A trial, he says, would be a public-relations nightmare for the industry. "They are so afraid of actually going to trial - for the public to learn the extent of the conspiracy, fraud, misrepresentation, and suppression of evidence - that they are willing to settle," Mr. Billings says.
Industry executives late last week signaled their recognition that the public is growing increasingly skeptical of their motives. Several made conciliatory comments under questioning by Florida lawyers, which came in preparation for Florida's multibillion-dollar Medicaid suit that was set to go to trial next week.
Steven Goldstein, chairman of RJR Nabisco Holding Corp., told the lawyers on Friday that he "always believed that smoking plays a part in causing lung cancer."
A day earlier, Geoffrey Bible, chairman of the Philip Morris Cos., said that as many as 100,000 smokers "might have" died as a result of smoking-related illnesses.
Analysts say the comments represent a shift from the industry's long-held position that there is no proof that smoking causes disease.
"I'd say this sends a message that the industry is in full retreat," says Sen. Kent Conrad (D) of North Dakota, who heads the Democratic Senate task force that is examining the global tobacco agreement. "This is another step along the way to the industry taking full responsibility for its actions of the past."
Florida's deal may strengthen the hand of those in Washington who want to get more out of the industry in a proposed $368 billion global settlement. Congress and the White House are now studying the proposal. If the global settlement is approved, both the Florida and Mississippi deals would be largely superceded, industry analysts say.
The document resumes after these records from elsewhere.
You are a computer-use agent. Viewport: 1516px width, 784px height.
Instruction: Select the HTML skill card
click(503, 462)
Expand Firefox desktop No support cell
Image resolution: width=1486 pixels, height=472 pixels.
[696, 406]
Tobacco officials declined to comment on the Florida settlement. But in a joint statement, the cigarette makers said the agreement was "another step in a process to end the climate of confrontation and litigation that has marked the national debate on tobacco-related issues."
They said the agreement was a concrete demonstration that the industry is prepared "to emphasize that it does not want kids to smoke."
"While this case dealt with specific concerns of the state of Florida, the comprehensive settlement represents the best opportunity to achieve immediate and meaningful resolution of outstanding issues regarding tobacco," the statement says.
Two issues identified by the industry were reduction of tobacco use by minors and "preservation of adults' rights to use tobacco."
Kathleen Scheg of the anti-tobacco group Action on Smoking and Health in Washington says the industry's agreement to limit advertising marks a major concession not obtained by negotiators in the global settlement.
"It should be a big red light to Congress saying, don't rush to [approve the global] settlement," Ms. Scheg says. "The states can do quite well by themselves."
Ed Sweda, a senior attorney with the Tobacco Products Liability Project at Northeastern University in Boston, agrees. "This will have an effect on opponents of tobacco in Congress," he says. "I think they'll call for a reexamination of the proposed national settlement in light of what the tobacco industry has done. In July they settled the Mississippi case and now in August they settled the Florida lawsuit."
Mr. Sweda says the next state trial is set in Texas in late September. He says negotiators there will likely up the ante when seeking their own settlement.
* Staff writers Robert Marquand and Lawrence Goodrich contributed to this report.
FLORIDA TOBACCO DEAL
What Florida sought:
* $12.3 billion: $1.3 billion for tax money spent treating ill smokers without insurance plus $11 billion to punish the industry for promoting a product it allegedly knew to be dangerous.
What Florida got:
* $11.3 billion to be paid out over 25 years.
* A ban on billboard, bus, and stadium advertising.
* A $200 million pilot education project to reduce the use of tobacco by kids.
* The release of about 400 confidential industry documents.